Americans love sugar: On average, we eat about 17 teaspoons of added sugar daily in the form of table sugar, honey, syrups, and more.
What is added sugar? It's sugar that isn't naturally occurring in food (like fruit sugars). Sources of added sugar include granulated sugar, brown sugar, and honey. New dietary guidelines suggest we drastically reduce this added sugar intake. Fortunately, there are plenty of naturally sweet foods to flavor recipes.
Heat boosts the sweetness of fruits. Berries, which are in season now and get their rich color from disease-fighting anthocyanins, are great candidates for a quick sauté.
Good for: A syrup stand-in on French toast; a mixer for oatmeal or Greek yogurt
Try it: Coat a medium skillet with 2 tsp grapeseed oil and place over medium-high heat. Add 1 cup berries; cook, stirring often, until soft, 3–4 minutes. Mix berries into cooked oatmeal, along with slivered almonds, flaxseeds, and chia seeds. Top with a dollop of plain Greek yogurt and a dash of nutmeg.
Because fruit is comprised largely of water and sugar, drying concentrates its sugar content, amping up sweetness. Dried dates in particular add a high sweet factor, plus nutrition in the form of fiber—just one Medjool date delivers up to 6 percent of your recommended daily fiber intake.
Good for: A honey substitute in smoothies; blended with almond milk and ice for a healthy shake; a binder in fruit-and-nut bar recipes
Try it: Blend a pitted Medjool date with a frozen banana, almond milk, and cinnamon.
Veggies have natural sugars, too. When onions are cooked over low, slow heat, their complex sugars break down into simpler ones, yielding a slightly sweet flavor. Onions also contain the antioxidant quercetin, which may help lower your risk for certain cancers.
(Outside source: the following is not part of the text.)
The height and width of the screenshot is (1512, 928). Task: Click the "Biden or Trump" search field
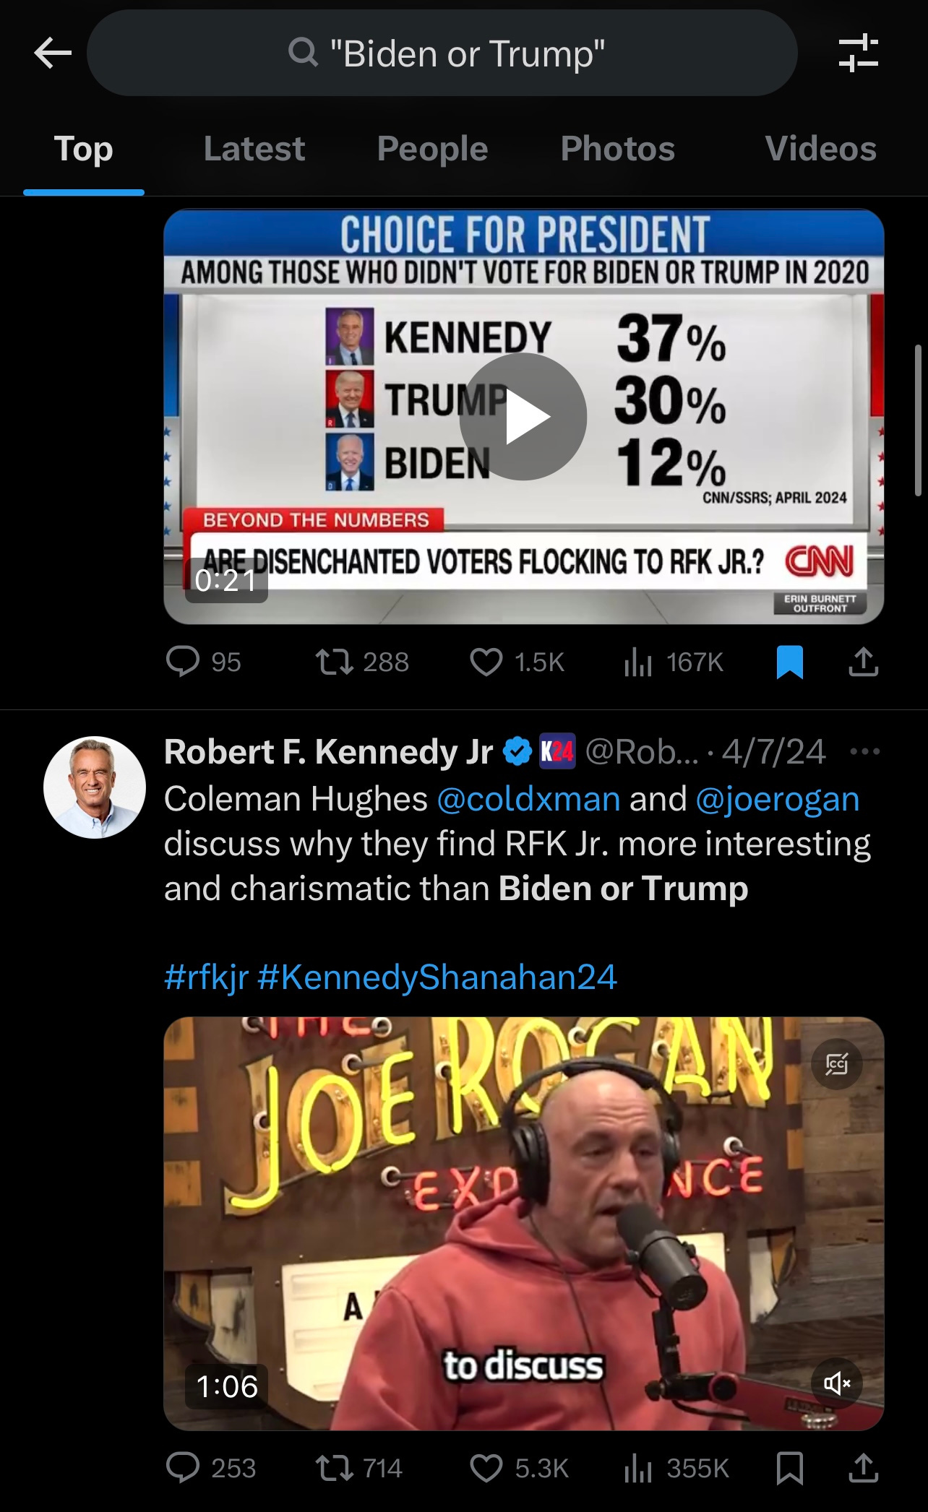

Good for: Topping for a sandwich, baked potato, or pizza; an omelet filling
Try it: Heat ½ tbsp olive oil in a skillet over medium heat. Add ½ sliced onion, cover, and cook until golden, 10 minutes. Increase heat to medium-high, and cook while stirring until onion browns, 5–10 minutes. Fold a few spoonfuls into an omelet with goat cheese.